Hi there, hope thats the right category, otherwis eplease move.
I have been trying to understand the implications of what Tom says here in his video:
I am wondering about what this means for security, as he says any device on the network. Okay I can limit it to a certain host. I would guess that the IP/ MAC could be spoofed. Meaning the data could be read? Later at minute 6:54 he repeats there is not really any security on this, as it is only filtering on the IP.
So I am wondering are there any way to secure this, or should I only transfer non-confidential information?
A quick claude consulting suggested to use SSH. So I guess rsync in general could be secured, looking at the suggested way by Tom in the video does not provide the SSH option?

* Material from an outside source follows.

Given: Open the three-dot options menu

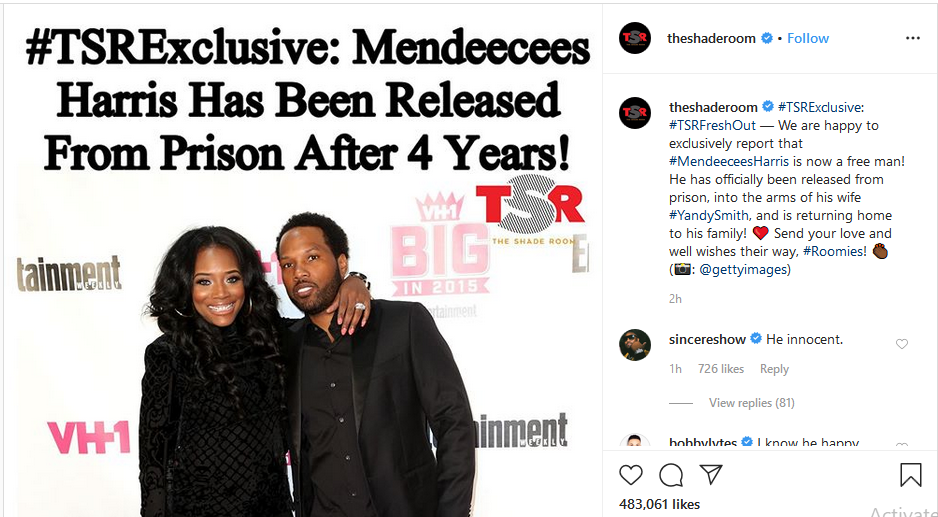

I think Tom is really emphasizing the rsync IP restriction versus other methods (like SSH as you noted where you can secure via user ID and password or even SSL certificates on both client/source and server/target). I use rsync on a Synology (source) syncing to a remote Synology (target). My source and destination networks connect over a WireGuard VPN (1st layer of security). The rsync profile (documented well on the Synology wiki) further allows you to restrict the job to IP address and UID/GID on the target share. For me, that felt secure enough. When the data is at rest, Synology security is adequate to restrict direct access via whatever security you use for GUI to DSM or SSH to the target. I would not worry about the “stronger” protocols for transfer as long as you are well hardened for the access to the data at rest.
Despite the many Synology-to-Synology transfer options available, I actually found rsync, with task-specific triggering and rsync profiles, to work the best for my use case.

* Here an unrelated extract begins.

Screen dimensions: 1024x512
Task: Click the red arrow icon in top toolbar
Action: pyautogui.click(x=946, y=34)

This comes down to risk tolerance. How likely is it that someone would put the effort in to figure out the IP / MAC of the system that the rule is restricted too, disable the IP of that systems to avoid the conflict and spoof it with another system to get the data? For me, that risk feels low, but if you are tasked with holding some data that people want bad enough, then maybe consider more secure measures.

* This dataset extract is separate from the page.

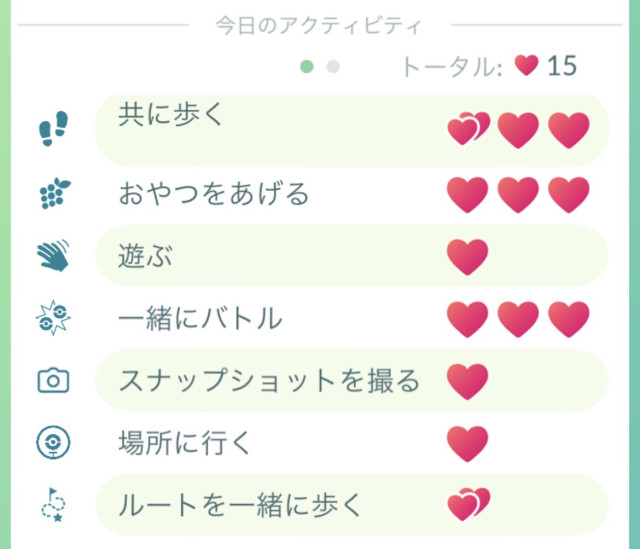
Task: Click the 今日のアクティビティ header title
Action: point(319,24)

Thanks guys for confirming! @LTS_Tom You are right, the effort would be high. On the other hand my nightmare is identity theft, and I am trying to avoid this at all cost.
On another note: Thanks for all your videos. Really like them, as they are helfpul and provide a narrative (e. g. on passkeys bypassing MFA).
A lot has already been said, and I’ll agree with Tom: it really comes down to your risk tolerance.
One thing worth pointing out, though: besides authentication security (which you could, at least in theory, make reasonably secure when using rsync in daemon mode — assuming the TrueNAS and Synology implementations do that), transmission in daemon mode is generally unencrypted. In theory, I think you can wrap SSL/TLS around it, but I have no idea if TrueNAS and/or Synology actually do that. If they do, then the transfer would be encrypted as well, but the complexity increases, and so does the risk of security vulnerabilities in the implementation.
Bottom line: if it’s going over the internet, I would definitely prefer SSH with key-based authentication. If it’s just between ttwo boxes on the LAN, it depends
Btw, as a general note: with a poorly implemented daemon, even SSH without keys and with Password123*$ would be more secure.